_Stated goal a_. Retype the part of the MeshLink commit log that begins at the words "Remove the assertion" and stops after the words "but not IPv6).".

_Page excerpt_.
-*-

Guus Sliepen [Fri, 27 Mar 2020 21:52:46 +0000 (22:52 +0100)]
Reduce how often we have to poll the packet queue.
Packets are moved to the MeshLink thread via the packet queue. However,
each packet required a trigger byte to be sent to the event loop, requiring
more calls to select() than necessary. Now we make event loop signals level
triggered, and dequeue all enqueued packets at once.
This also adds debug log statements for the packet queue.
Guus Sliepen [Tue, 10 Mar 2020 21:42:33 +0000 (22:42 +0100)]
Add all recent addresses resolved from a hostname in meshlink_invite().
When a canonical hostname or an invitation address resolves to multiple
numeric addresses, add all of them as recent addresses for ourself, so
they are all part of the host config file we send to the invitee.
Guus Sliepen [Tue, 10 Mar 2020 21:37:28 +0000 (22:37 +0100)]
Update the invite-join test.
- Check that duplicate addresses get culled correctly.
- Check that we can add lots of extra invitation addresses, and that
they are in the expected order in the invitation URL.
Guus Sliepen [Fri, 6 Mar 2020 23:19:57 +0000 (00:19 +0100)]
Handle not being able to bind to the configured port at startup.
When starting a MeshLink node that has already been configured to run on a
certain port, but that port is in use (for one or more of the supported
address families), it would either ignore some address families, or would
try to bind to port 0 if all address families failed. However, this is
problematic, because it makes discovery and invitation URL generation much
harder.
Fix this by checking if any port binding fails for a supported address
family, and if so, try to find another port that does support binding on
all address families. If it fails to find any available port, it will fall
back to binding to port 0, so that outgoing connections are still possible.
Guus Sliepen [Fri, 6 Mar 2020 22:24:49 +0000 (23:24 +0100)]
Don't abort on empty lines in receive_request().
Remove the assertion that lines are not empty, since this could lead to
a DoS attack. Empty lines are already handled correctly by the rest of
the logic in receive_request().
This adds a function to add one or more application-controlled address and
port combinations to invitation URLs. It is meant to replace
meshlink_add_address(), which is too limited because it only allows one
address to be set, and doesn't allow a different port number to be set.
Guus Sliepen [Fri, 28 Feb 2020 19:09:11 +0000 (20:09 +0100)]
Avoid ports that are in use by not all address families.
It could happen that a port is bound by another application, but only
for some of the supported address families (ie, only IPv4 but not IPv6).
We don't want MeshLink to then bind to the other address familie(s), but
rather have it try another port altogether.

-*-

_Raw records_.
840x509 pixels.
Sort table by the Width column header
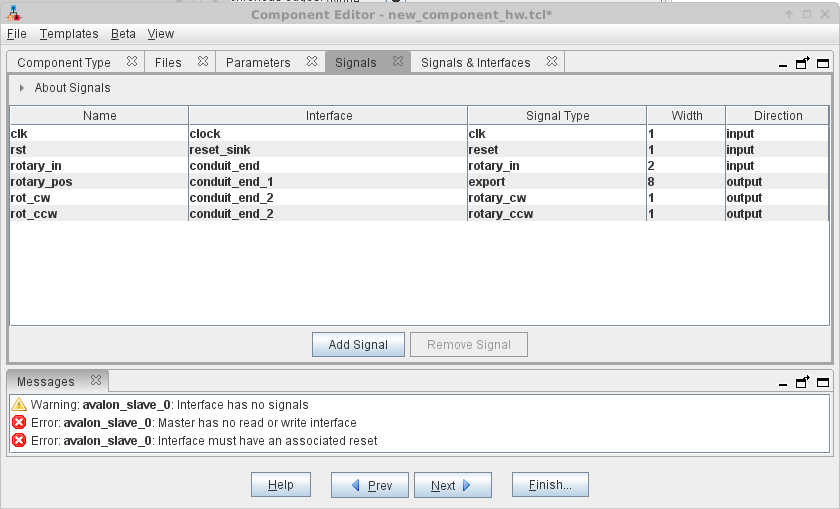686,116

-*-

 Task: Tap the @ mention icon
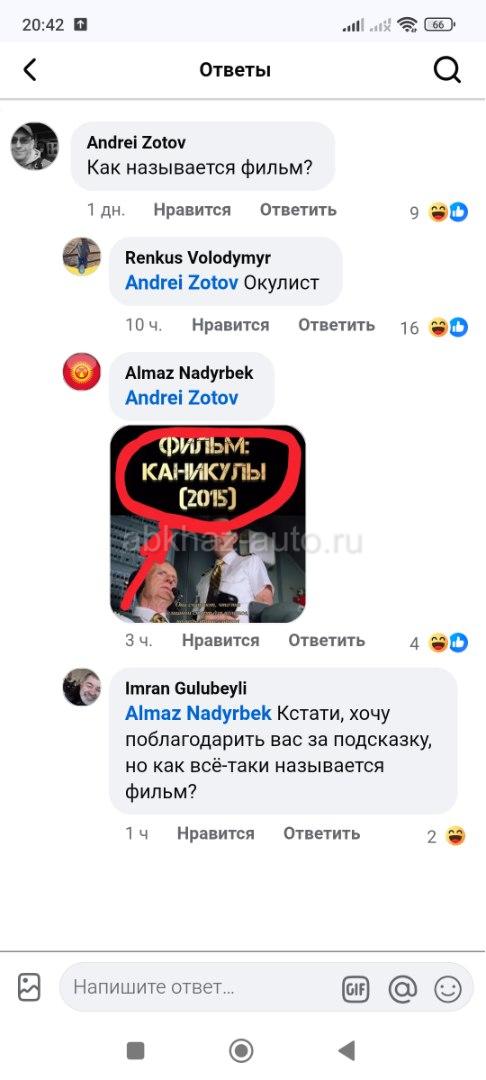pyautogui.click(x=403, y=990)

-*-

_Stated goal b_. Which lines of the records contain the string "header", with case counting? Show each such line in full.

_Result a_.
Remove the assertion that lines are not empty, since this could lead to
a DoS attack. Empty lines are already handled correctly by the rest of
the logic in receive_request().
This adds a function to add one or more application-controlled address and
port combinations to invitation URLs. It is meant to replace
meshlink_add_address(), which is too limited because it only allows one
address to be set, and doesn't allow a different port number to be set.
Guus Sliepen [Fri, 28 Feb 2020 19:09:11 +0000 (20:09 +0100)]
Avoid ports that are in use by not all address families.
It could happen that a port is bound by another application, but only
for some of the supported address families (ie, only IPv4 but not IPv6).

_Result b_.
Sort table by the Width column header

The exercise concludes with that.